However, quick question - Do you think it is important for med students (especially future ER/Anesthesia/ENT residents but across all fields) to learn (and practice) how to intubate and/or bag-mask ventilate while they are in medical school?
As to how to change it? That's a really difficult question. Now that we've allowed procedural training/competency to slide uphill it is unlikely to slide back down anytime soon. Individually, I have no problem teaching a medical student a procedural skill - I've supervised students doing all of the activities I listed above. I will let them struggle, but only to a point, and only at steps in the procedure that are unlikely to harml a patient. And, the real kicker is, they only get to do it once my interns have done enough to be competent (or the interns aren't around).

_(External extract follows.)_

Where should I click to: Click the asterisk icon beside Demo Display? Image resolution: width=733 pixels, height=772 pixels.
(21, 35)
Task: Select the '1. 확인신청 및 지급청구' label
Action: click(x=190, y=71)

It's a reflection on the state of medical education. I have zero expectation that our incoming interns can perform any procedure with competency.
I'm going to make up some statistics based on my anecdotal experience. I'd say currently less than 10% of interns that I've directly supervised can competently place a central line, arterial line, chest tube, or intubate. And that is among the interns that self-selected for a procedural specialty.
I think in theory in an ideal world medical schools would prepare students to do all of those things with competency. But I think at present, that is not the reality of medical school. Not saying I agree with that, but it is the present state of things.
Which is why the ACGME now explicitly requires direct supervision for interns to perform any of these tasks until they have demonstrated competency.
As to how to change it? That's a really difficult question. Now that we've allowed procedural training/competency to slide uphill it is unlikely to slide back down anytime soon. Individually, I have no problem teaching a medical student a procedural skill - I've supervised students doing all of the activities I listed above. I will let them struggle, but only to a point, and only at steps in the procedure that are unlikely to harml a patient. And, the real kicker is, they only get to do it once my interns have done enough to be competent (or the interns aren't around).
This is a fair assessment. If the prevailing thought process is that incoming interns are not expected to know what they are doing whatsoever in terms of procedural abilities, then fine. However, it seems like some attendings who post on this forum want to have their cake and eat it too. They want interns to come in with experience with basic procedures but don't want to allow their medical students to actually learn (and practice) how to do those procedures.
Also, if there is a discrepancy in how many procedures medical students have done, then doesn't that give an incoming Anesthesia PGY-2 with lots of intubations as a M3/M4 (even 1 year removed from doing intubations) an advantage over another anesthesia PGY-2 who didn't get the same ability to intubate as a medical student?
A graduating anesthesia resident will have performed hundreds and hundreds (thousands even? I have no idea) of intubations...does it particularly matter for their training whether they start residency with 1 or 20? Might make the first few weeks more painful but after that I doubt it matters.